Many lawmakers want to see the commandments displayed in public schools. Are they also interested in the Hebrew Bible’s ethical demands?

The Texas Senate has approved a bill requiring the Ten Commandments to be displayed in classrooms in public schools. This follows hard on the heels of a similar bill in Louisiana that is presently tied up in the judicial system. These initiatives seem likely to race each other to the US Supreme Court.

It is understandable, in some ways, that many Christian policymakers want this text from the Hebrew Bible displayed in the spaces where their children are educated. And yet it is curious to consider how the text aligns with the MAGA agenda. In their original context, the Ten Commandments are a call to share God’s good gifts with one another, instructions for building a society of mutual care. God gives the Ten Commandments as a counterpoint to the oppression of slavery that ancient Israel experienced in ancient Egypt less than three months earlier. These laws are meant to shape ancient Israelite society to be a place where every person can thrive, in contrast to the exploitation that has bound them.

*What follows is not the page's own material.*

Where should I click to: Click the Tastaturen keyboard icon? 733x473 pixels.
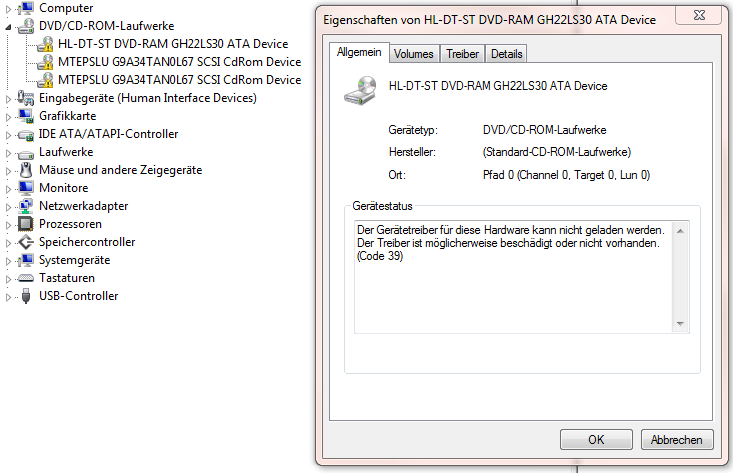(x=25, y=278)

This raises a sharp question for Texas policymakers: Will those Christians who cherish these laws enough to have them displayed in every public classroom also submit to their prophetic call? 

The bill’s primary author, Senator Phil King, said, “I think kids are just crying out for moral clarity … for a shared heritage.” King is surely right to say that the Ten Commandments offer moral clarity. Yet we need to be clear on the nature of this moral clarity. Texas Republicans—and Protestants more broadly—have interpreted the Ten Commandments individualistically, obscuring their original intention. Just think of how these laws are commonly understood in churches today: “You shall not steal,” the text says. I haven’t really stolen, we tend to think to ourselves. I haven’t murdered; and I haven’t committed adultery, at least so far. Individualistic interpretation leaves us thinking: Aren’t the Ten Commandments for people who are really wicked? In other words, these laws seem to restrain the outer limits of an individual’s moral behavior: how to be a good citizen.

But the scriptural context should guide our interpretation of this text. The ancient Israelites arrive at Mt Sinai to receive these ten “words” with raw wounds on their back from the Egyptian whip. Consider what life was like in Egypt before God delivered them. The Hebrews labored in the brick factories of Pharaoh. They built store cities of Pithom and Ramses, we are told in Exodus 1. When brick quotas weren’t met, foremen were beaten (Exodus 5). Do you remember when Moses intervened as a Hebrew slave was beaten? That’s no children’s story. Israelite lives were expendable in the economic expansion of Pharaoh. We might say that economic productivity was god.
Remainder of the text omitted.